■ Extracted information

____________________

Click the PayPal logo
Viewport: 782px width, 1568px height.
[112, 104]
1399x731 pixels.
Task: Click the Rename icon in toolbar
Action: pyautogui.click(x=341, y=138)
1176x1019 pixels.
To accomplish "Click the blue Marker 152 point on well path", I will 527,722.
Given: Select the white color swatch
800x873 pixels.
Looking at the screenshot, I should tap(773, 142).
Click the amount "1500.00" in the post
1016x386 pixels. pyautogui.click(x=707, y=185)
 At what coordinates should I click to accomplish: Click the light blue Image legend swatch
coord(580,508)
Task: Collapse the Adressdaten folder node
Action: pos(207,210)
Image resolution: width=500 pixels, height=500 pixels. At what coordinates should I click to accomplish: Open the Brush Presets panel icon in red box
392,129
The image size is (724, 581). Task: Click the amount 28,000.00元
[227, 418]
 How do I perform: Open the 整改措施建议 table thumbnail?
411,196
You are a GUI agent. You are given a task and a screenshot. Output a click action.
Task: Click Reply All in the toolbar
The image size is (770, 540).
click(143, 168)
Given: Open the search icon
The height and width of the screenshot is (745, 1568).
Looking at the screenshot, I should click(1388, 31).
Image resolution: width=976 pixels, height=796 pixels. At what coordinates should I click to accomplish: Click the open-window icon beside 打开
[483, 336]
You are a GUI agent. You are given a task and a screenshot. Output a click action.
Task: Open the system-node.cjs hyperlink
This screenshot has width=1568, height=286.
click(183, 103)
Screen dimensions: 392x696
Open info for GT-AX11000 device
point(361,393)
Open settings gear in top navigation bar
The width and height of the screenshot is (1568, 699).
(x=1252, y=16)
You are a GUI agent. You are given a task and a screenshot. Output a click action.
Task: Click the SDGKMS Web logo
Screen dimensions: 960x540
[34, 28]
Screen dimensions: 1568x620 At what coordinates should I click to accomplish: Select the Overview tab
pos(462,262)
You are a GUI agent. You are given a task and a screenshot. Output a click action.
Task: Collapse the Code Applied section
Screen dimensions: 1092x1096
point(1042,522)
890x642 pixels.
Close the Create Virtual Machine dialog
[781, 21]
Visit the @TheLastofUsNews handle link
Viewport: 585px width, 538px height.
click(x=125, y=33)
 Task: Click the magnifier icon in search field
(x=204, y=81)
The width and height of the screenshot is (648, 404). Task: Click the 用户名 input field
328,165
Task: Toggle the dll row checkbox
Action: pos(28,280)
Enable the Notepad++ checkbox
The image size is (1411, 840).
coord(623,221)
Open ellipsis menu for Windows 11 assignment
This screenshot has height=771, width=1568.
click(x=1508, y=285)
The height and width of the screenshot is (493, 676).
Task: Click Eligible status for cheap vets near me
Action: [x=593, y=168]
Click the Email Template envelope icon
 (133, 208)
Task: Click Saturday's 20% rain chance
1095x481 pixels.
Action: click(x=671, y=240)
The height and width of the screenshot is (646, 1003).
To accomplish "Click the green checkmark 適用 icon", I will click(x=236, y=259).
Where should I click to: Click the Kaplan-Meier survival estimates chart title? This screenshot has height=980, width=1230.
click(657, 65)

____________________

■ What is expected
Give the material above again, word for word.

■ Result
Click the PayPal logo
Viewport: 782px width, 1568px height.
[112, 104]
1399x731 pixels.
Task: Click the Rename icon in toolbar
Action: pyautogui.click(x=341, y=138)
1176x1019 pixels.
To accomplish "Click the blue Marker 152 point on well path", I will 527,722.
Given: Select the white color swatch
800x873 pixels.
Looking at the screenshot, I should tap(773, 142).
Click the amount "1500.00" in the post
1016x386 pixels. pyautogui.click(x=707, y=185)
 At what coordinates should I click to accomplish: Click the light blue Image legend swatch
coord(580,508)
Task: Collapse the Adressdaten folder node
Action: pos(207,210)
Image resolution: width=500 pixels, height=500 pixels. At what coordinates should I click to accomplish: Open the Brush Presets panel icon in red box
392,129
The image size is (724, 581). Task: Click the amount 28,000.00元
[227, 418]
 How do I perform: Open the 整改措施建议 table thumbnail?
411,196
You are a GUI agent. You are given a task and a screenshot. Output a click action.
Task: Click Reply All in the toolbar
The image size is (770, 540).
click(143, 168)
Given: Open the search icon
The height and width of the screenshot is (745, 1568).
Looking at the screenshot, I should click(1388, 31).
Image resolution: width=976 pixels, height=796 pixels. At what coordinates should I click to accomplish: Click the open-window icon beside 打开
[483, 336]
You are a GUI agent. You are given a task and a screenshot. Output a click action.
Task: Open the system-node.cjs hyperlink
This screenshot has width=1568, height=286.
click(183, 103)
Screen dimensions: 392x696
Open info for GT-AX11000 device
point(361,393)
Open settings gear in top navigation bar
The width and height of the screenshot is (1568, 699).
(x=1252, y=16)
You are a GUI agent. You are given a task and a screenshot. Output a click action.
Task: Click the SDGKMS Web logo
Screen dimensions: 960x540
[34, 28]
Screen dimensions: 1568x620 At what coordinates should I click to accomplish: Select the Overview tab
pos(462,262)
You are a GUI agent. You are given a task and a screenshot. Output a click action.
Task: Collapse the Code Applied section
Screen dimensions: 1092x1096
point(1042,522)
890x642 pixels.
Close the Create Virtual Machine dialog
[781, 21]
Visit the @TheLastofUsNews handle link
Viewport: 585px width, 538px height.
click(x=125, y=33)
 Task: Click the magnifier icon in search field
(x=204, y=81)
The width and height of the screenshot is (648, 404). Task: Click the 用户名 input field
328,165
Task: Toggle the dll row checkbox
Action: pos(28,280)
Enable the Notepad++ checkbox
The image size is (1411, 840).
coord(623,221)
Open ellipsis menu for Windows 11 assignment
This screenshot has height=771, width=1568.
click(x=1508, y=285)
The height and width of the screenshot is (493, 676).
Task: Click Eligible status for cheap vets near me
Action: [x=593, y=168]
Click the Email Template envelope icon
 (133, 208)
Task: Click Saturday's 20% rain chance
1095x481 pixels.
Action: click(x=671, y=240)
The height and width of the screenshot is (646, 1003).
To accomplish "Click the green checkmark 適用 icon", I will click(x=236, y=259).
Where should I click to: Click the Kaplan-Meier survival estimates chart title? This screenshot has height=980, width=1230.
click(657, 65)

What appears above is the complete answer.